Many people experience persistent pain in their legs and bones without fully understanding what might be causing it. While this discomfort can stem from a variety of factors—such as overuse, arthritis, or circulatory issues—one often overlooked cause is vitamin deficiency. As we age, our bodies become less efficient at absorbing and producing certain nutrients, making it more likely that deficiencies could contribute to muscular and skeletal pain.
Let’s explore two of the most important vitamins linked to bone and leg health: Vitamin D and Vitamin B12.
1. Vitamin D – The Bone Protector
Often referred to as the “sunshine vitamin,” vitamin D is vital for the body’s ability to absorb calcium and phosphorus, both of which are necessary for building and maintaining strong, healthy bones.

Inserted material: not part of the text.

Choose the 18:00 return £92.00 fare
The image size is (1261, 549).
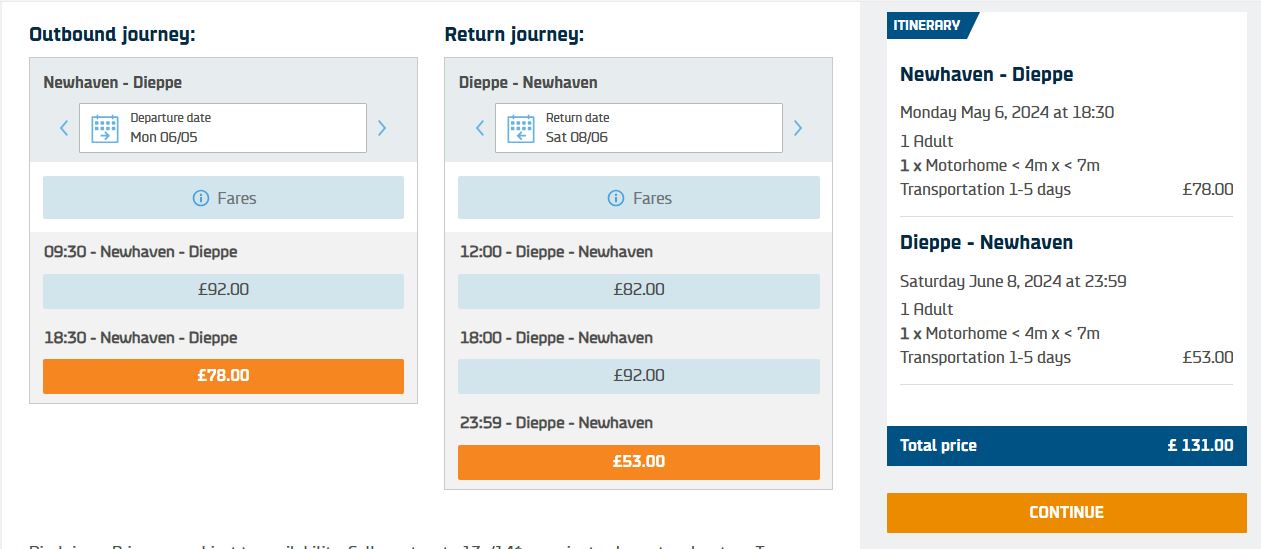[639, 376]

How it works: Vitamin D helps regulate the amount of calcium in the bloodstream and ensures it’s deposited into bones rather than soft tissues.

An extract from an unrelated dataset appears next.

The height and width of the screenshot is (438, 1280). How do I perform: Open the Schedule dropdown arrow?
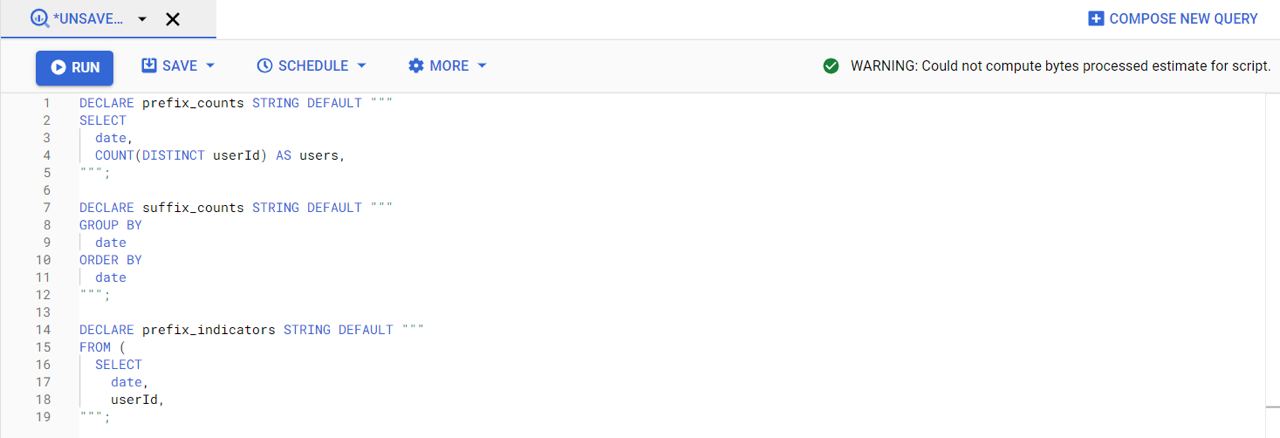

What happens when you’re deficient: Without enough vitamin D, bones can become soft, thin, or brittle, leading to a condition known as osteomalacia in adults. This can cause deep, aching bone pain—especially in the legs, hips, and lower back—and increase the risk of fractures.
Who is at risk: Older adults, people who spend limited time in the sun, and those with darker skin (which reduces vitamin D synthesis) are particularly prone to deficiency.
Sources of vitamin D: Sunlight, fortified foods (like milk and cereal), fatty fish (such as salmon, tuna, and mackerel), and vitamin D supplements.